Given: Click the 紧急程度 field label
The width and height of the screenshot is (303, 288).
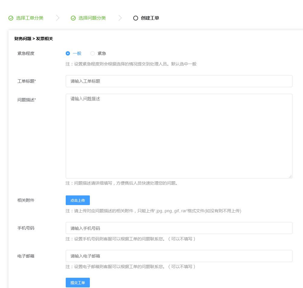Looking at the screenshot, I should click(26, 53).
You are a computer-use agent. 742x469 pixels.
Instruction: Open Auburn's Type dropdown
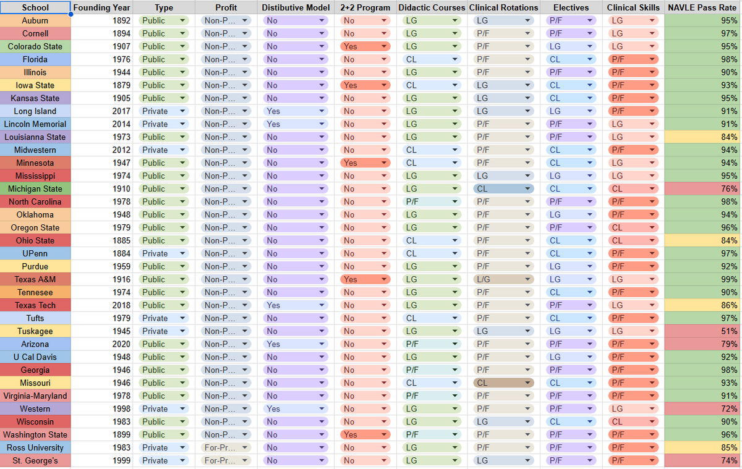point(182,20)
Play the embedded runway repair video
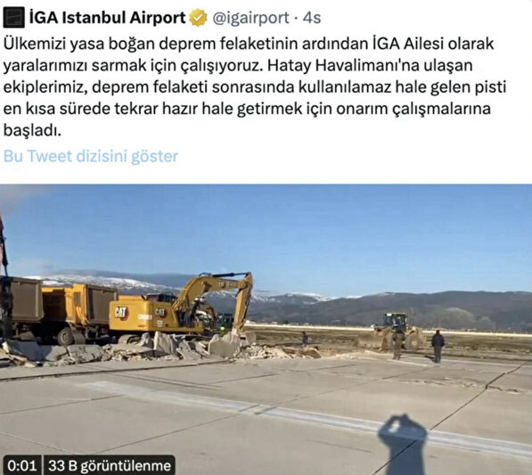The width and height of the screenshot is (532, 475). tap(266, 330)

:::::

Rewrite the material, starting with its first line and going on through the line with "point(182,20)", replacing "dropdown" with "menu" and leaving all else unchanged. Leave the pictures out of your answer.

Given: Click the 紧急程度 field label
The width and height of the screenshot is (303, 288).
Looking at the screenshot, I should click(26, 53).
You are a computer-use agent. 742x469 pixels.
Instruction: Open Auburn's Type menu
point(182,20)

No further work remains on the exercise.